Bush & His Persian Carpet Bombing

“I’ve told people that if you're interested in avoiding World War III,” said the President. “It seems like you ought to be interested in preventing them from have the knowledge necessary to make a nuclear weapon.” W, in a recent press conference.

It's all there. The bellicosity, the imprecision, the condescension and most of all, the illiteracy. One might think, if you're interested in avoiding World War III, that you might choose to speak about such a decisive subject, just for once, with carefully chosen words that communicate the exact meaning of your statement. Not this guy, not even when talking about World War III.

Most Americans are so interested in avoiding World War III that they can't wait for Bush's term to be over. Even with declining rates of literacy in this country, most of the populace is aware that stating that Iran should be prevented "from have the knowledge necessary to make a nuclear weapon" means Bush thinks the bombing of Iran should already have commenced. The only way to prevent Iranian scientists from have the knowledge is to kill them all now, because the science of nuclear fission in a bomb is freely available. Actually constructing a bomb is the difficult part, but any country which undertakes the problem and which has an advanced academic and scientific infrastructure can get there. Iran fits the description. So many countries have succeeded in "have the knowledge" that scientific consultants abound throughout the world whose services are available on the open market. A.Q. Khan, the Pakistani father of the A-bomb, ran a kind of nuclear mail-order business for a while, until Musharraf placed him under "house arrest" to mollify Bush's mild protests about proliferation.

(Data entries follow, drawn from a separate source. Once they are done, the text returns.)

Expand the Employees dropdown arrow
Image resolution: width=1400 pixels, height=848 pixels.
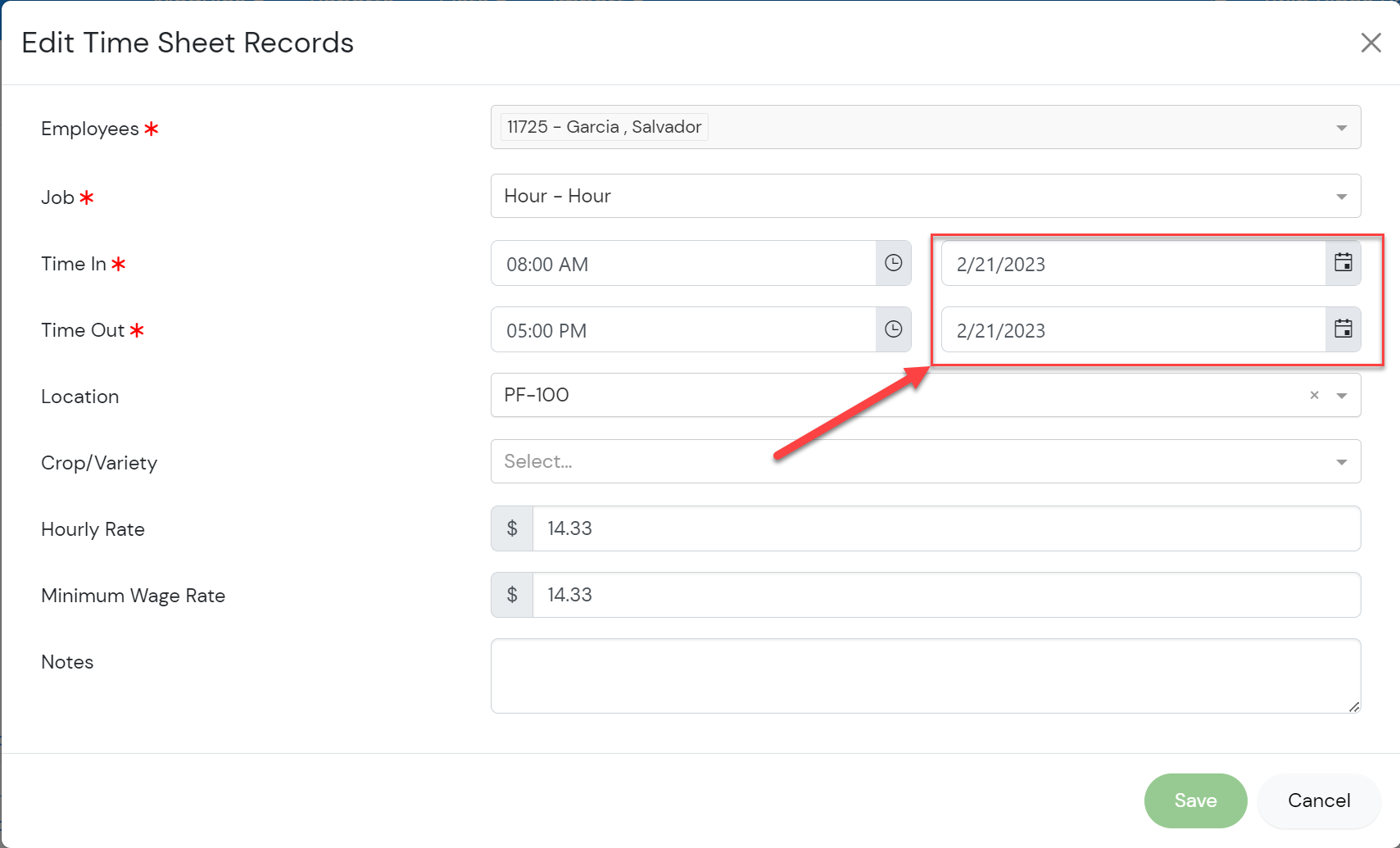[x=1341, y=128]
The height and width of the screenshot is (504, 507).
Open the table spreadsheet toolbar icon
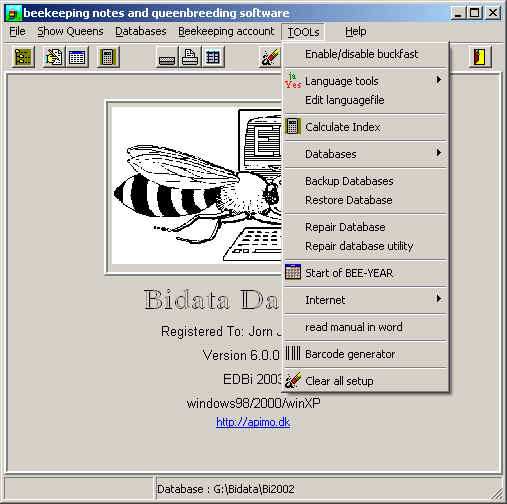pyautogui.click(x=213, y=57)
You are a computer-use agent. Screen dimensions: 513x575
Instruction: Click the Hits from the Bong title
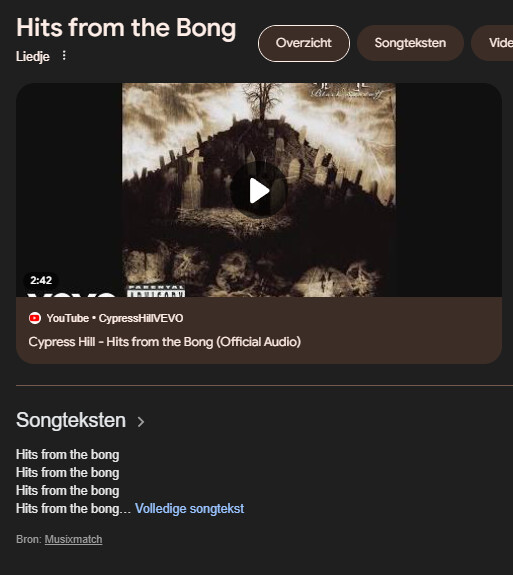coord(126,28)

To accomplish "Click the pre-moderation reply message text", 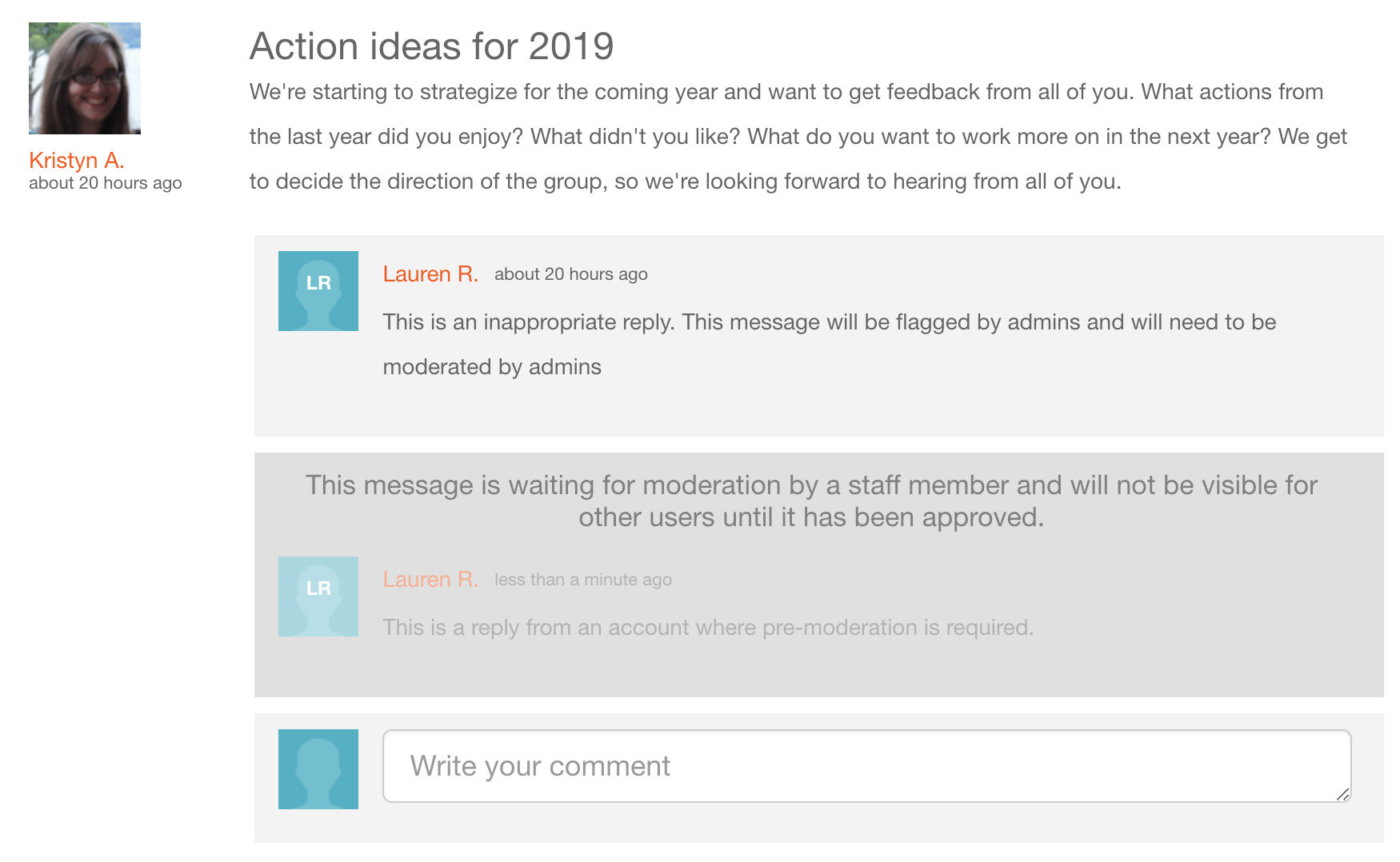I will (x=708, y=628).
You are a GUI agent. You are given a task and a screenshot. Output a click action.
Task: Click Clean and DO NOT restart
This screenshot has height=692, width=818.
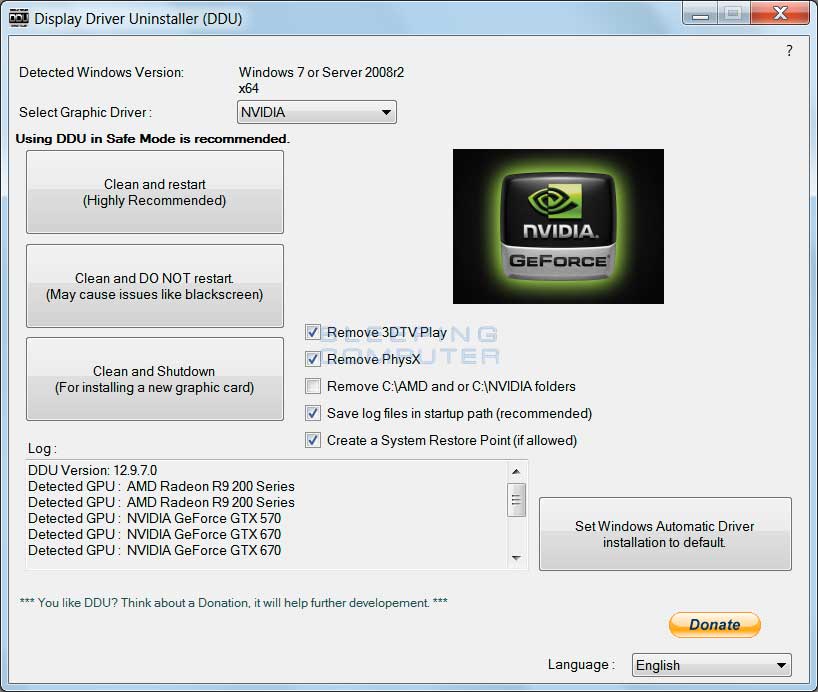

If Bush orders a bombing war against Iran, several things are going to happen. The first is that all hell is going to break loose. It is impossible to guess just how messed up things will get, but another war, the third war in six years or so which Bush has ordered against a country from which none of the 9/11 hijackers originated, will unleash a horror of chaos and death. On that we can rest assured. Another thing that will happen is that the United States will never be remotely the same again. A war against Iran, in the current state of wall-to-wall conflagration in the Middle East and South Asia, will cross a Rubicon of fate. I think ultimately it will be seen as Bush's cognate to Hitler's Operation Barbarossa, the decision to attack the Soviet Union while Germany was already heavily engaged in the occupation of Western Europe and North Africa. Financially, militarily and spiritually, the United States will pass a horizon of viability, and then just as rapidly as the war was commenced, we will undergo a sudden contraction and implosion. The process will be turbulent and unpredictable, but I don't think the USA will be recognizable in its current form when we're done. A finished police state? A road warrior nightscape of primitive barbarity? Dissolution into warring regions? All are distinct possibilities.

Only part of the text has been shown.